Amman hospital heals the bodies and souls of children who escaped the hell of Gaza
FeatureThe World Health Organization estimates that between 11,000 and 13,000 Palestinians – including 4,500 children – need emergency medical evacuation from the enclave. Israeli authorities are preventing exits through Rafah, the crossing point to Egypt.
Abdelrahman Al-Chourafa kept his gaze fixed behind rectangular black glasses, his face solemn and his back straight as the physiotherapist pressed down on his leg. His ankle trembled violently under the pressure, wrapped in a white bandage running from his calf to his toes. There were four children from Gaza trying to master their injured little bodies in the large room of the Doctors Without Borders clinic in Marka, in the northeast of Amman, the Jordanian capital. A sudden movement caused the shorts to rise for one of them, a nine-year-old boy, revealing the end of a large metal pin encircling his thigh. Another dragged his feet, shriveled by old burn scars. Abdelrahman nearly lost his leg, shattered by an Israeli drone strike. His frail silhouette contrasted with the teenage phrases that he sometimes let slip, a shield against the horror.
Before he was injured, he encountered his first corpse in December 2023, during aid distributions in northern Gaza. "It was the first time I saw something so strange, his skull was half broken, half intact," he described, in a teenage voice that was searching for its pitch. At 15, he's seen mangled bodies in the courtyard of Al-Shifa Hospital in Gaza City, "arms on one side and legs on the other"; a "half-decomposed" body that people covered with a plastic tarp and buried in the sand; and a man bleeding out on the road, he listed off rapidly.

Your tasks =>
**a.** From the article, write out the part that opens with the words containing "Before he was" and closes with "listed off rapidly.".
**b.** According to the article, where is the Doctors Without Borders clinic located?
Draw only on the article above.

Data provided =>
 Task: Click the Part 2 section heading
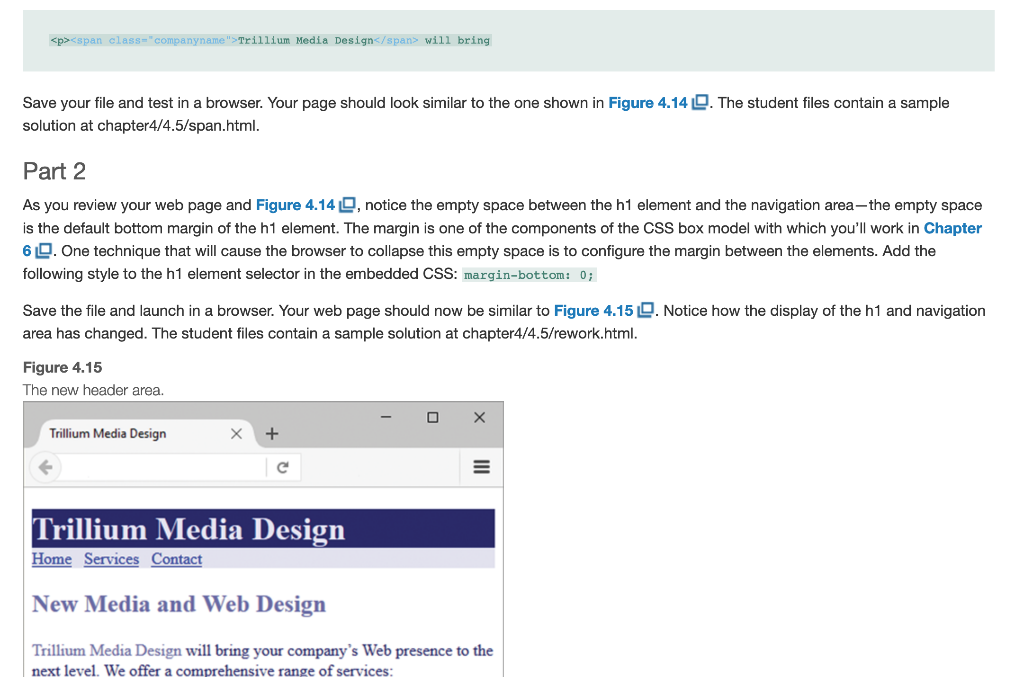tap(54, 171)
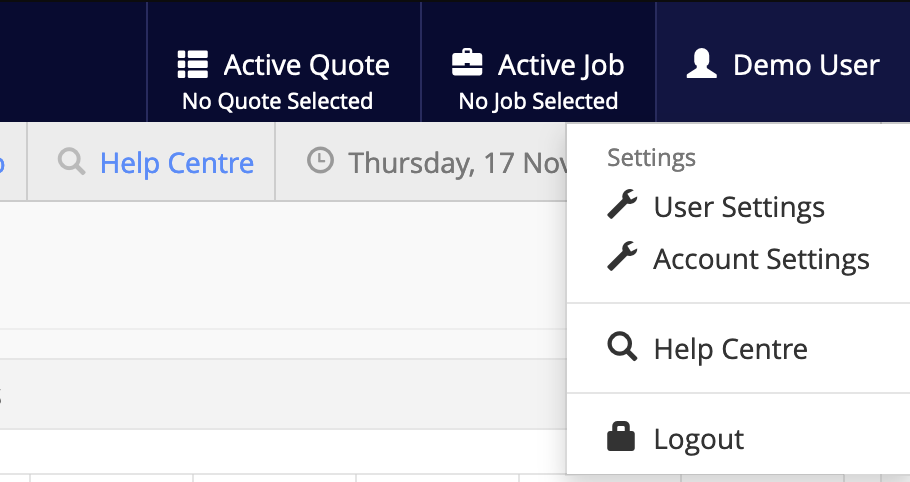Select User Settings from the dropdown menu
This screenshot has height=482, width=910.
coord(739,207)
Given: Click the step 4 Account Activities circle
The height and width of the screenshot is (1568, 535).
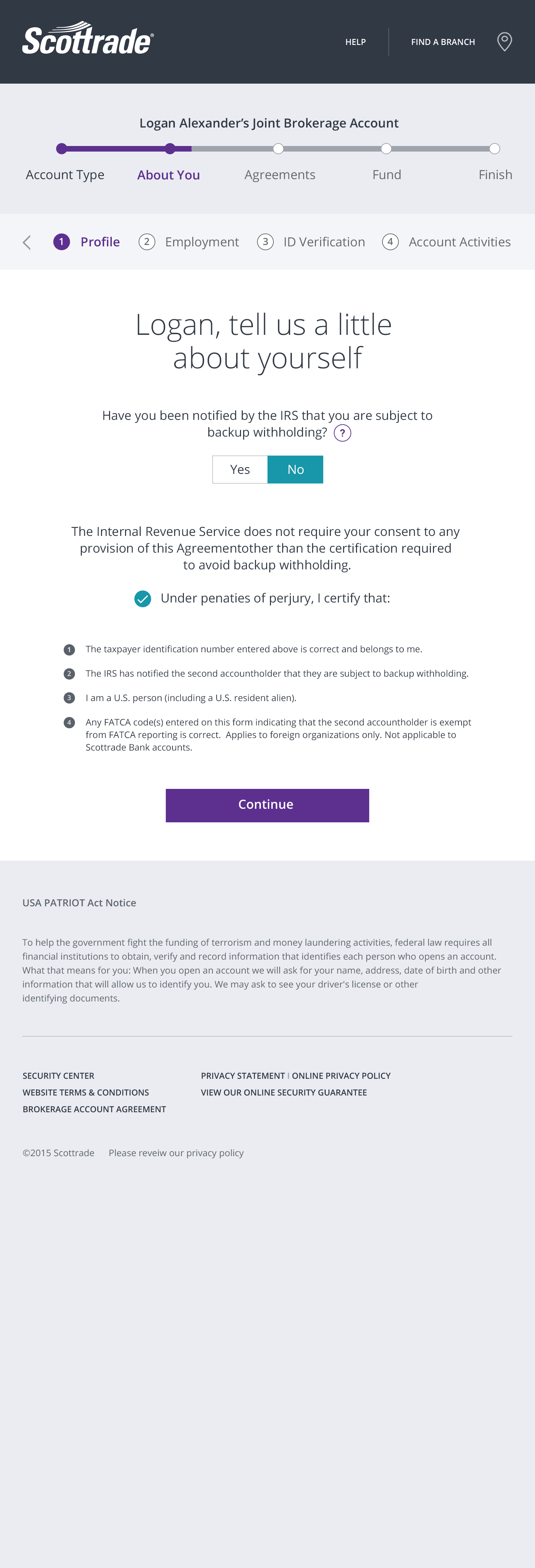Looking at the screenshot, I should point(390,242).
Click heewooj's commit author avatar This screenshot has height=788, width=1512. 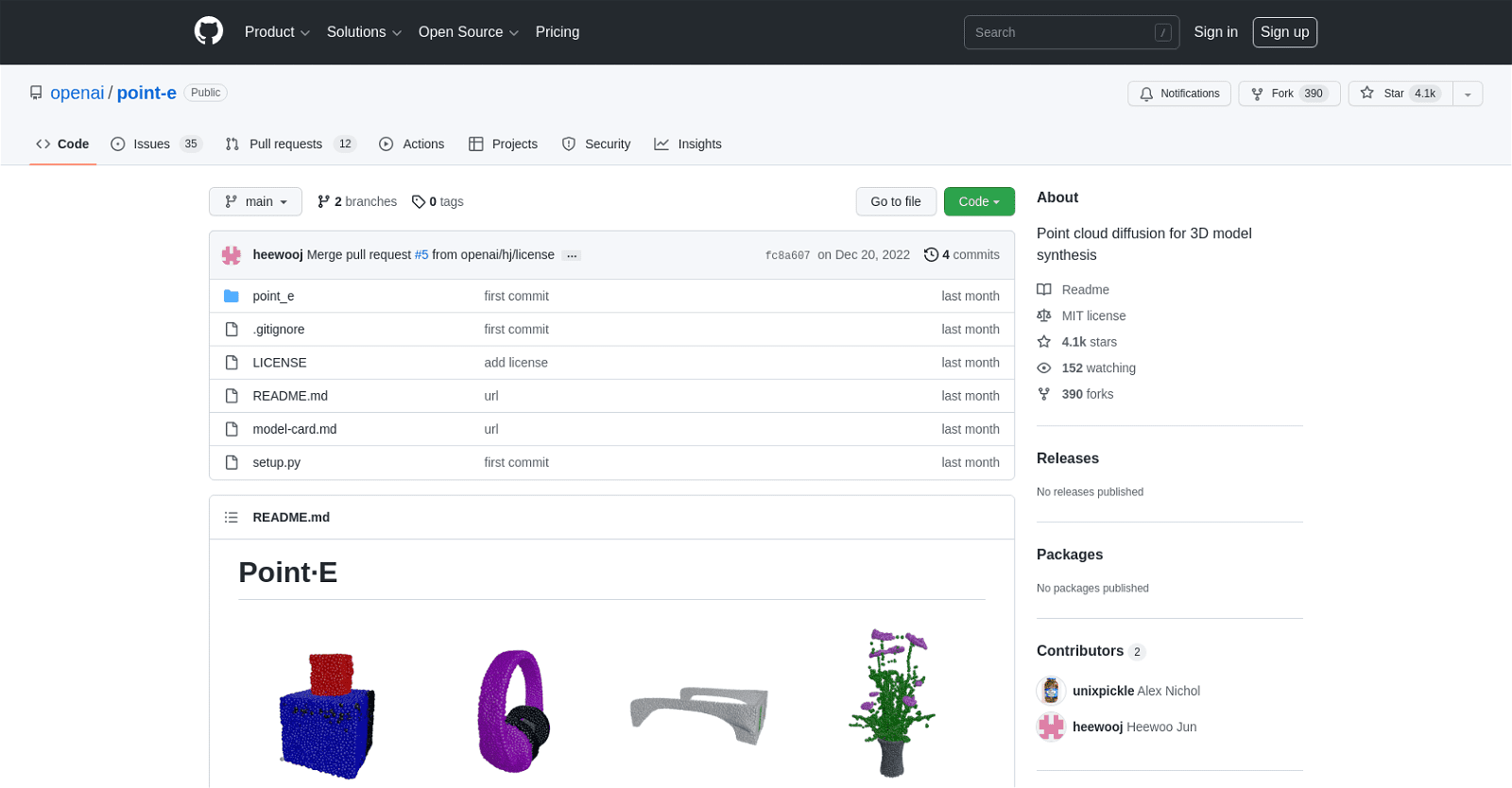click(x=232, y=255)
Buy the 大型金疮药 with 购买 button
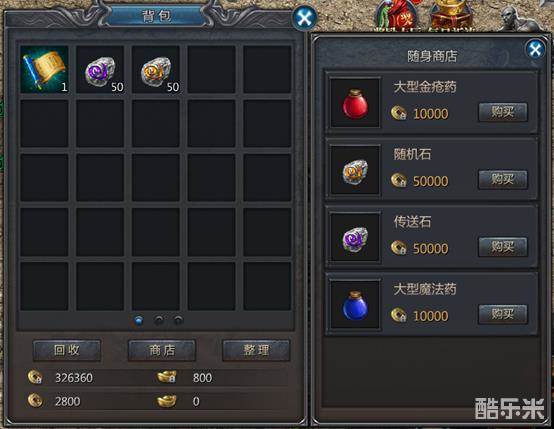The width and height of the screenshot is (554, 429). point(503,112)

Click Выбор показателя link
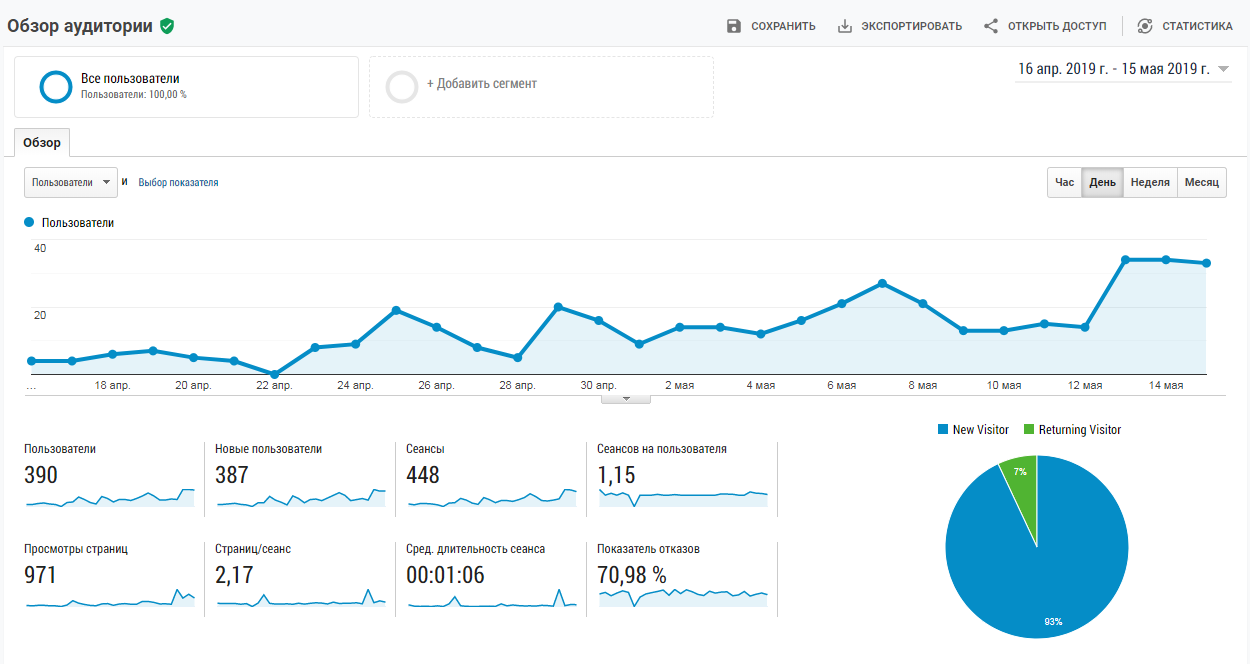point(178,183)
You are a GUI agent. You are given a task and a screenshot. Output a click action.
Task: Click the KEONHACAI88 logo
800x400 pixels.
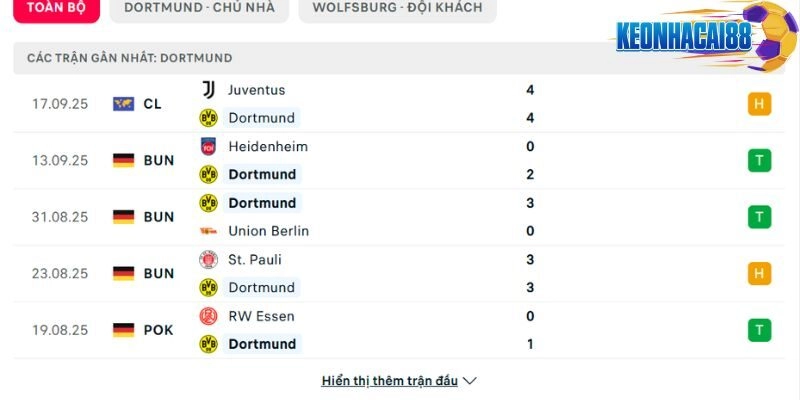690,38
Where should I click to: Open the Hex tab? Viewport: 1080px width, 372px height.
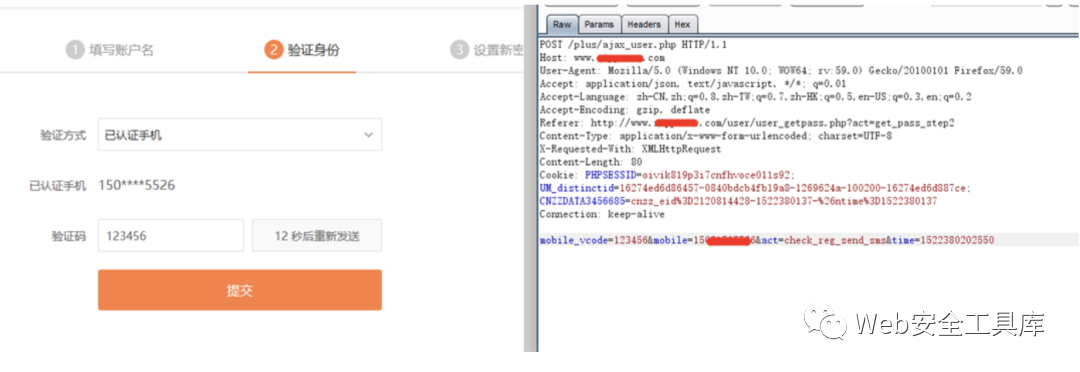(682, 25)
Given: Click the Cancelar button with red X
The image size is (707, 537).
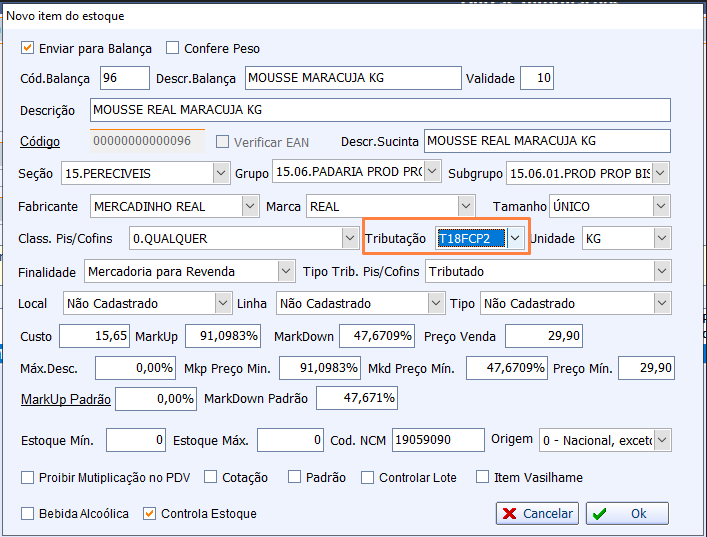Looking at the screenshot, I should pos(537,513).
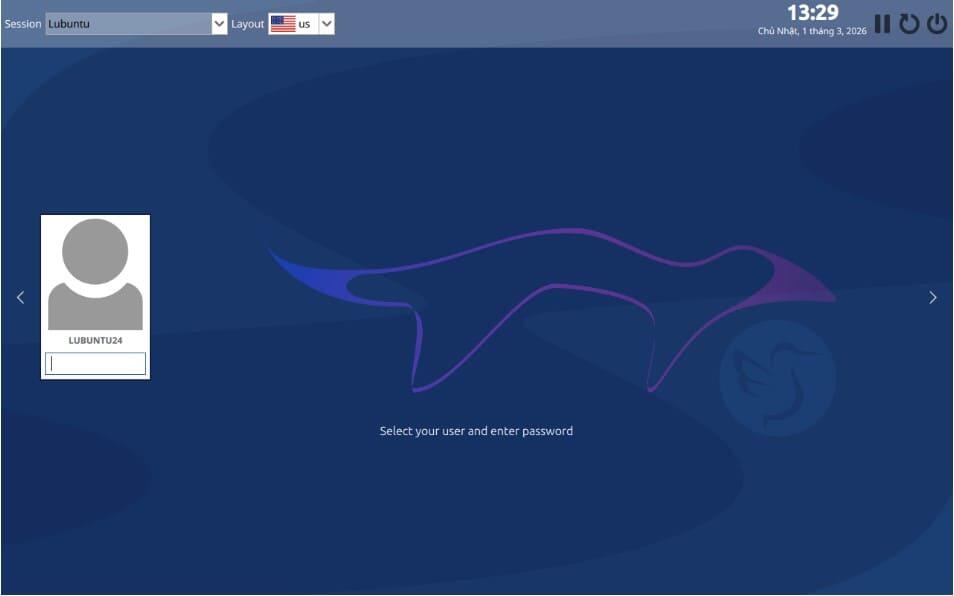The image size is (954, 596).
Task: Show the previous user with the left chevron
Action: (20, 297)
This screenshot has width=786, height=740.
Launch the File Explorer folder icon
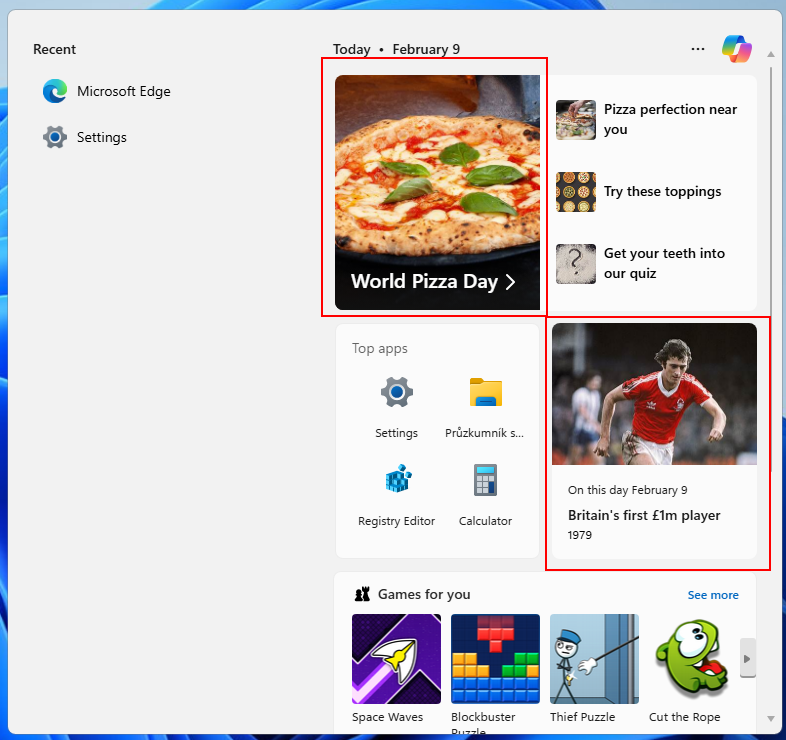coord(485,403)
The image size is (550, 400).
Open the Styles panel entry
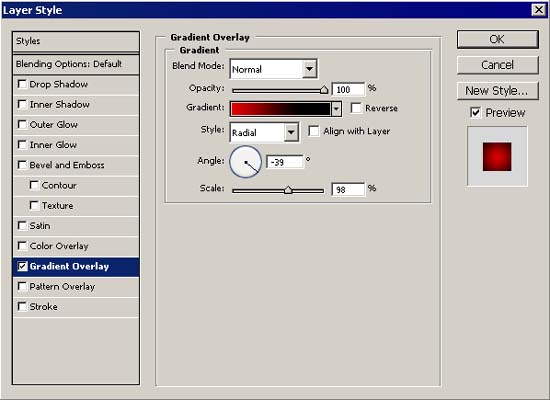[x=76, y=41]
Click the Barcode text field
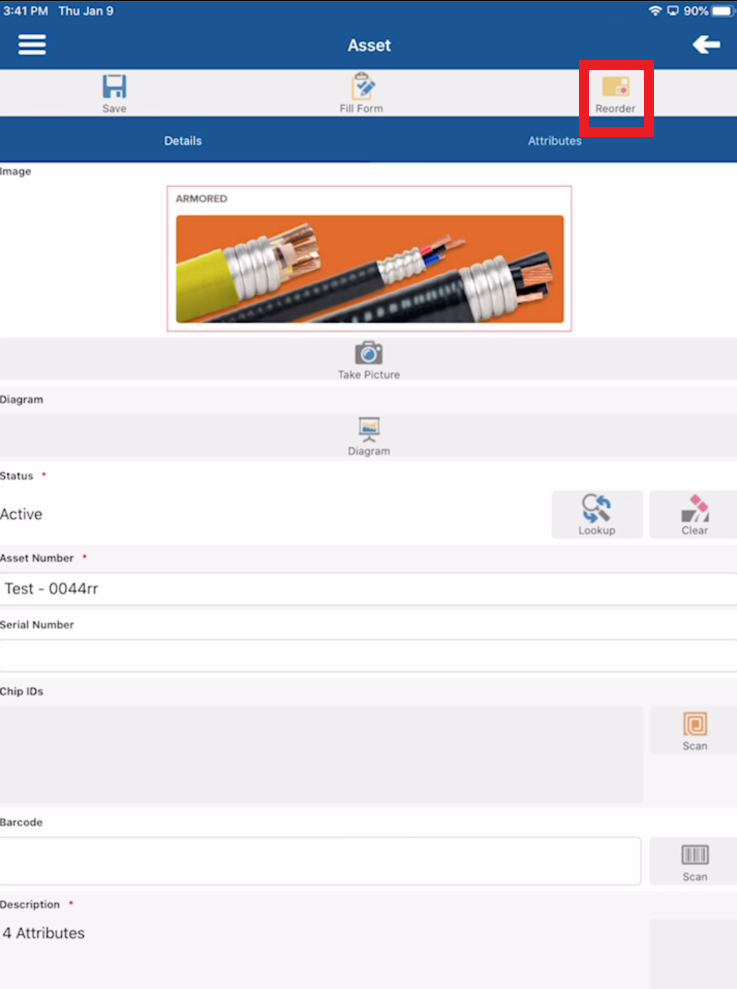This screenshot has height=989, width=737. point(321,861)
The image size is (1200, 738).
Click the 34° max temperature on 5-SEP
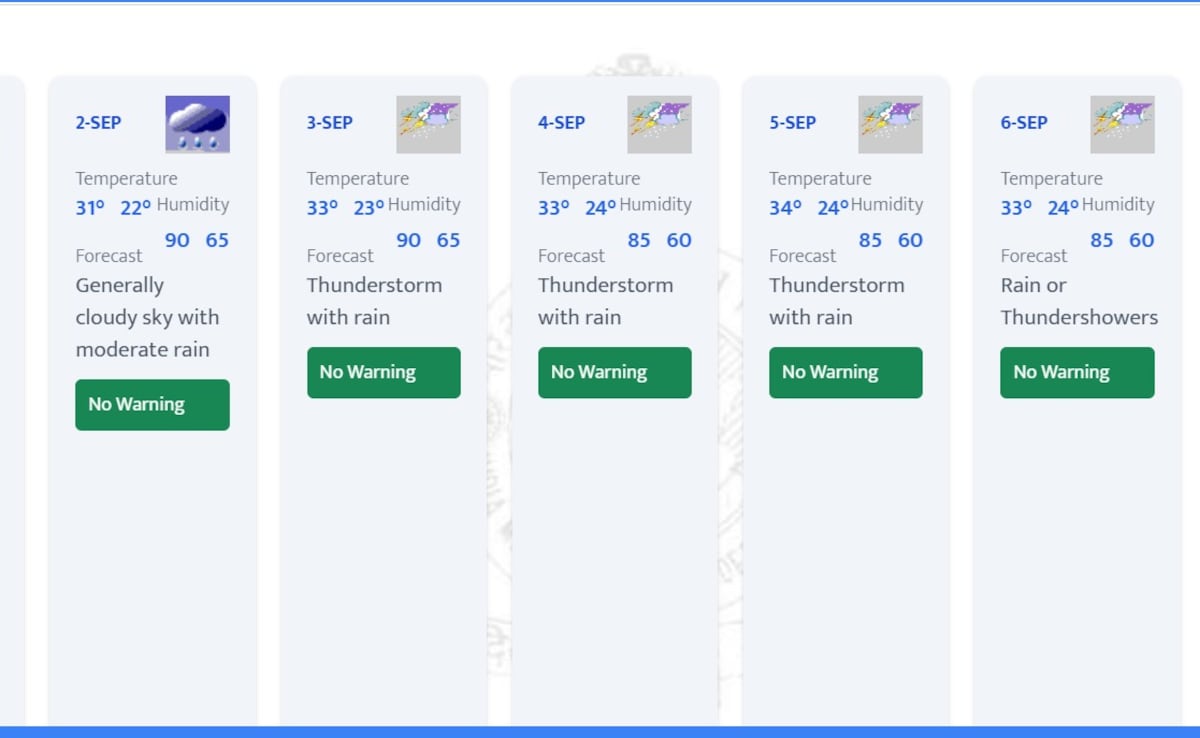point(785,208)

Responses =>
**a.**
Before he was injured, he encountered his first corpse in December 2023, during aid distributions in northern Gaza. "It was the first time I saw something so strange, his skull was half broken, half intact," he described, in a teenage voice that was searching for its pitch. At 15, he's seen mangled bodies in the courtyard of Al-Shifa Hospital in Gaza City, "arms on one side and legs on the other"; a "half-decomposed" body that people covered with a plastic tarp and buried in the sand; and a man bleeding out on the road, he listed off rapidly.

**b.** In Marka, in the northeast of Amman, the Jordanian capital.